Change

This post is part of a series on the various ways I've used pen and paper in my life. To learn more about it, check out the introduction, or view the "ink and paper brain" category for other posts.

Oh, this journal.

Given to me as a gift by a close friend, it became Volume 2 for my reflections after I filled Exponents up, and lasted from my sophomore year of high school until a few months before high school graduation.

A Journal Named Exponents was a training ground for me. I had never kept a personal journal before, so I spent most of its pages determining what putting myself to paper looked like. At first, this meant meticulously recording the minutia of dates and hangouts–in at least two separate entries, I recorded not only what I ordered for dinner, but what all my companions did as well. By the end of Exponents and the beginning of Change, however, I’d curbed that tendency, and had a solid idea of what a personal journal was for me: a safe place where I could record my innermost thoughts without fear of judgment. As such, from cover to cover, the pages of Change carry the distilled essence of high school me.

It’s difficult to read.

Rage in the pages of Change
This is hardly the only–or most extreme–example.

Reading Exponents can be a trying task at times, but that’s because I’m so obviously young and naïve. Even my most myopic screeds against “society” or my most unnecessarily drawn-out date night play-by-plays are tolerable, because I can write them off as the charming (if also obnoxious) idiosyncrasies of 14-year-old Spencer. I can’t do that with Change.
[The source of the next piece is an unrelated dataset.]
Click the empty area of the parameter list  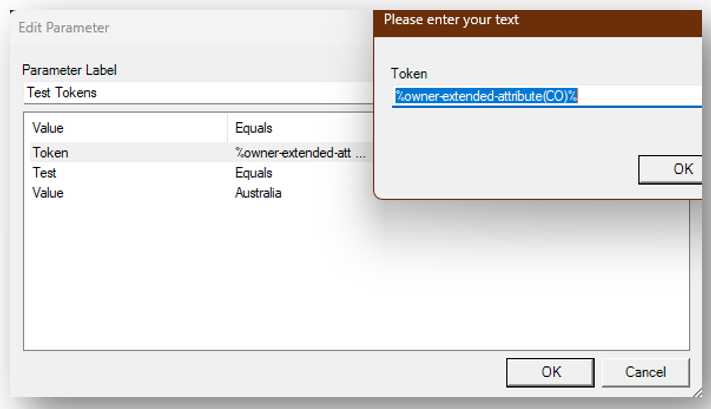pyautogui.click(x=350, y=280)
The fact of it, as it has unfortunately taken me years to realize, is that I was not a great person in high school. I spent years with my head lodged firmly up my own ass, convinced that I alone understood how the world worked and that I was surrounded by people who just didn’t get it. Know how I’ve said my color identity is blue-red-white? Back then, I was nothing but cold blue, convinced that problems, both in the world and in my friend groups, were caused solely by a lack of knowledge and reason.

Yeah, I was that kind of asshole.

When a friend was depressed, my “support” was to berate her for not snapping out of it—after all, it was all in her head! Whether the subject was religion or sexuality, I knew that my perspective was right, and spilled ink immeasurable over my pages to exalt my own brilliance and privately scold those whose thinking failed to conform to my obviously enlightened view. Most damningly, though, I seemed utterly incapable of exercising empathy toward the people close to me.
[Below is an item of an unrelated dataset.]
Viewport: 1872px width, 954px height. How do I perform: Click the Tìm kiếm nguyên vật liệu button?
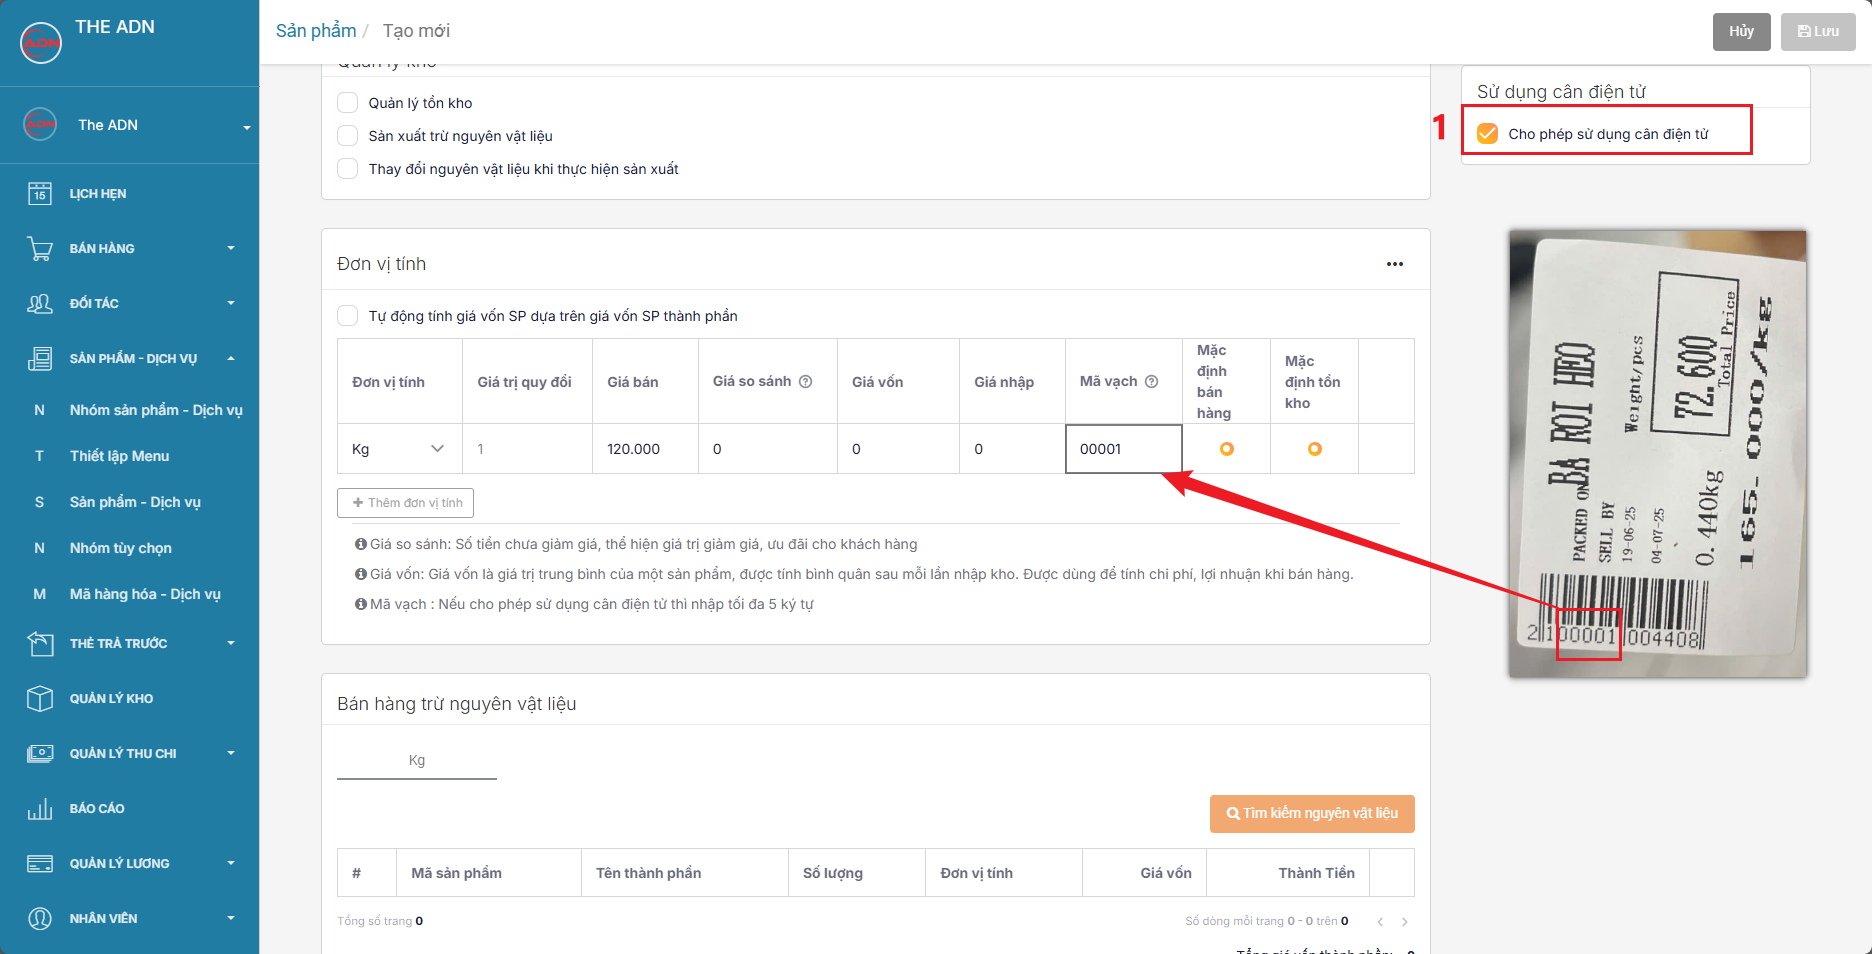tap(1312, 813)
If “Recognizing Others’ Autonomous Agency” had been a high school course, it would have tanked my GPA. I stuck my tentacles into my friends’ lives where they had no right to be, like when I extracted a promise of sexual abstinence from my best friend because it’s what I thought was right for him. I very obviously had no sense of personal boundaries, no respect for others’ independence, no clue how to be a friend with someone without also making them my project.
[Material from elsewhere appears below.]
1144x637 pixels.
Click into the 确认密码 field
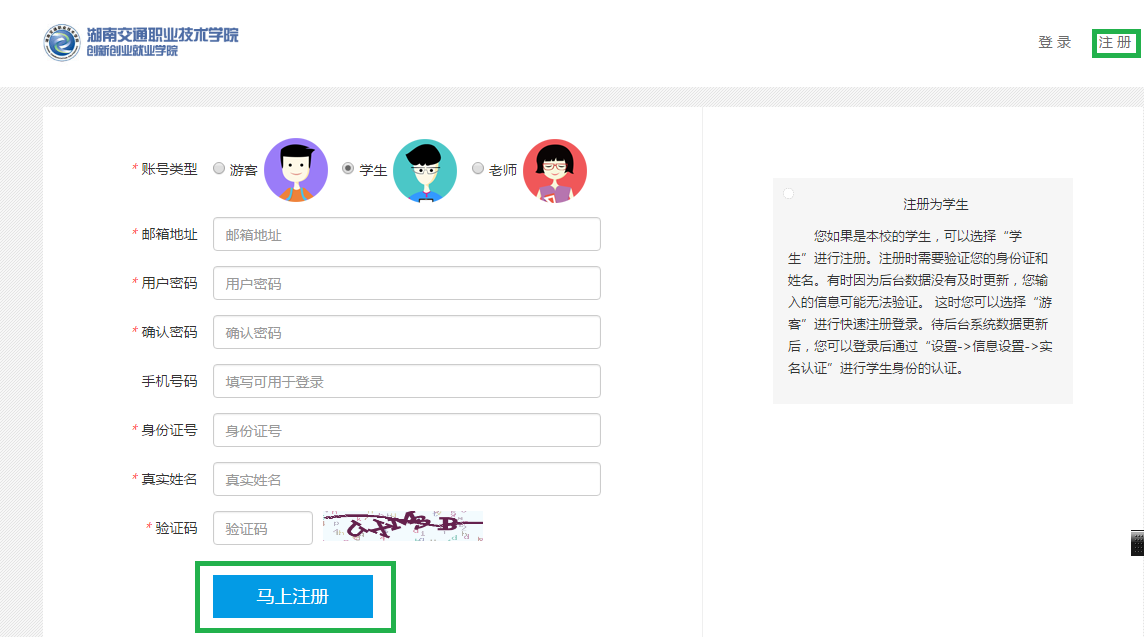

I can’t brush this off the way I can the contents of Exponents. The embarrassment of Exponents is almost entirely self-contained. Change, however, is filled to the brim with self-righteous indignation, objectification, meddling, and the intolerable sense that the only person whose perspective I thought to consider was me. I’m not embarrassed by this, I’m ashamed, because those ink-black pages represent a mindset I know hurt the people close to me.

I am not in any way proud of who I was in high school, and it amazes me that any of the people who knew me then are still friends with me. The loathsome self-centered assholery contained within this journal’s pages make the cover a gross joke: the only thing my high school self models is what I hope to see the world move beyond.